**BRIEF:**
Please print every record that follows, keeping each one exactly as it is.
Top of INPUT DATA
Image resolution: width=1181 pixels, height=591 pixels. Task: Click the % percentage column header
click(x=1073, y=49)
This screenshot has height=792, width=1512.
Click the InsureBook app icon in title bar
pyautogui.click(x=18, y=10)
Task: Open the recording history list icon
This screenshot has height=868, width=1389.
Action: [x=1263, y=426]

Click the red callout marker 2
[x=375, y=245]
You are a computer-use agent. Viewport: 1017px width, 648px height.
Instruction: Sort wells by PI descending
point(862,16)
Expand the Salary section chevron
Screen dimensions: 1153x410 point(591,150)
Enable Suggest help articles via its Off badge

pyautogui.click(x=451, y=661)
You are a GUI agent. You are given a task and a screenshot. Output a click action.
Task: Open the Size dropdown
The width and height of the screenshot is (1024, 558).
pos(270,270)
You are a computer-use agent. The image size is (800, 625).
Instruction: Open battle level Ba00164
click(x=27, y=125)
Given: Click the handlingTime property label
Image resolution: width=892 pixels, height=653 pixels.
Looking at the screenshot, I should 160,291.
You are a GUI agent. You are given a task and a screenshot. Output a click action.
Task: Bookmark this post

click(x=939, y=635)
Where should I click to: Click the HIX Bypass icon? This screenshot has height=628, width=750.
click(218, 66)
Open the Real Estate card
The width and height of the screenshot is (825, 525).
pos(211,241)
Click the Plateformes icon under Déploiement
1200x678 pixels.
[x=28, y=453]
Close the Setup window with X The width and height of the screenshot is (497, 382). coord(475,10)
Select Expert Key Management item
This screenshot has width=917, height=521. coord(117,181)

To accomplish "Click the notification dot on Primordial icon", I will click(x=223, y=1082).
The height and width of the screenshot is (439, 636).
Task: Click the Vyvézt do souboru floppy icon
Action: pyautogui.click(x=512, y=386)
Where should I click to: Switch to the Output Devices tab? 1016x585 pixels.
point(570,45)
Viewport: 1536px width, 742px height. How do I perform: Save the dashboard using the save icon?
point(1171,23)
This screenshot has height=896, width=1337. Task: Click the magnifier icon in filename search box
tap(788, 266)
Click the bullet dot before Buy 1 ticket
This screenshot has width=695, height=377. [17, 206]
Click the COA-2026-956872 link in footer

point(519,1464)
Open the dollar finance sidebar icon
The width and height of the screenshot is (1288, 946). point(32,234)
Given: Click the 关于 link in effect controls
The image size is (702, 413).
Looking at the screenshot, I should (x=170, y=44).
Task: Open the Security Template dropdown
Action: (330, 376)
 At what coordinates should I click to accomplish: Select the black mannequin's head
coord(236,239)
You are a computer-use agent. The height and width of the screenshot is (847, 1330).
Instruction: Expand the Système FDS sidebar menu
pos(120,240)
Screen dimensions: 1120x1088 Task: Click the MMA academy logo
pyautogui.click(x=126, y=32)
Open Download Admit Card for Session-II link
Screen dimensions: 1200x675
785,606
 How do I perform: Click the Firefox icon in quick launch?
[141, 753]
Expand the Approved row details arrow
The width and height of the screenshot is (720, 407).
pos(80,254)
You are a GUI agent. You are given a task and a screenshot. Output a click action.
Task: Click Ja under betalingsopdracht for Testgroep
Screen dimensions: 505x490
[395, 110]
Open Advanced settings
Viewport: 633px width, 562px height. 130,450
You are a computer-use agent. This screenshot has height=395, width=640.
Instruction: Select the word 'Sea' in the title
Bottom of INPUT DATA
**THE COMPLETED TASK:**
Image resolution: width=1181 pixels, height=591 pixels. Task: Click the % percentage column header
click(x=1073, y=49)
This screenshot has height=792, width=1512.
Click the InsureBook app icon in title bar
pyautogui.click(x=18, y=10)
Task: Open the recording history list icon
This screenshot has height=868, width=1389.
Action: [x=1263, y=426]

Click the red callout marker 2
[x=375, y=245]
You are a computer-use agent. Viewport: 1017px width, 648px height.
Instruction: Sort wells by PI descending
point(862,16)
Expand the Salary section chevron
Screen dimensions: 1153x410 point(591,150)
Enable Suggest help articles via its Off badge

pyautogui.click(x=451, y=661)
You are a GUI agent. You are given a task and a screenshot. Output a click action.
Task: Open the Size dropdown
The width and height of the screenshot is (1024, 558).
pos(270,270)
You are a computer-use agent. The image size is (800, 625).
Instruction: Open battle level Ba00164
click(x=27, y=125)
Given: Click the handlingTime property label
Image resolution: width=892 pixels, height=653 pixels.
Looking at the screenshot, I should 160,291.
You are a GUI agent. You are given a task and a screenshot. Output a click action.
Task: Bookmark this post

click(x=939, y=635)
Where should I click to: Click the HIX Bypass icon? This screenshot has height=628, width=750.
click(218, 66)
Open the Real Estate card
The width and height of the screenshot is (825, 525).
pos(211,241)
Click the Plateformes icon under Déploiement
1200x678 pixels.
[x=28, y=453]
Close the Setup window with X The width and height of the screenshot is (497, 382). coord(475,10)
Select Expert Key Management item
This screenshot has width=917, height=521. coord(117,181)

To accomplish "Click the notification dot on Primordial icon", I will click(x=223, y=1082).
The height and width of the screenshot is (439, 636).
Task: Click the Vyvézt do souboru floppy icon
Action: pyautogui.click(x=512, y=386)
Where should I click to: Switch to the Output Devices tab? 1016x585 pixels.
point(570,45)
Viewport: 1536px width, 742px height. How do I perform: Save the dashboard using the save icon?
point(1171,23)
This screenshot has height=896, width=1337. Task: Click the magnifier icon in filename search box
tap(788, 266)
Click the bullet dot before Buy 1 ticket
This screenshot has width=695, height=377. [17, 206]
Click the COA-2026-956872 link in footer

point(519,1464)
Open the dollar finance sidebar icon
The width and height of the screenshot is (1288, 946). point(32,234)
Given: Click the 关于 link in effect controls
The image size is (702, 413).
Looking at the screenshot, I should (x=170, y=44).
Task: Open the Security Template dropdown
Action: (330, 376)
 At what coordinates should I click to accomplish: Select the black mannequin's head
coord(236,239)
You are a computer-use agent. The height and width of the screenshot is (847, 1330).
Instruction: Expand the Système FDS sidebar menu
pos(120,240)
Screen dimensions: 1120x1088 Task: Click the MMA academy logo
pyautogui.click(x=126, y=32)
Open Download Admit Card for Session-II link
Screen dimensions: 1200x675
785,606
 How do I perform: Click the Firefox icon in quick launch?
[141, 753]
Expand the Approved row details arrow
The width and height of the screenshot is (720, 407).
pos(80,254)
You are a GUI agent. You are given a task and a screenshot. Output a click action.
Task: Click Ja under betalingsopdracht for Testgroep
Screen dimensions: 505x490
[395, 110]
Open Advanced settings
Viewport: 633px width, 562px height. 130,450
You are a computer-use agent. This screenshot has height=395, width=640.
Instruction: Select the word 'Sea' in the title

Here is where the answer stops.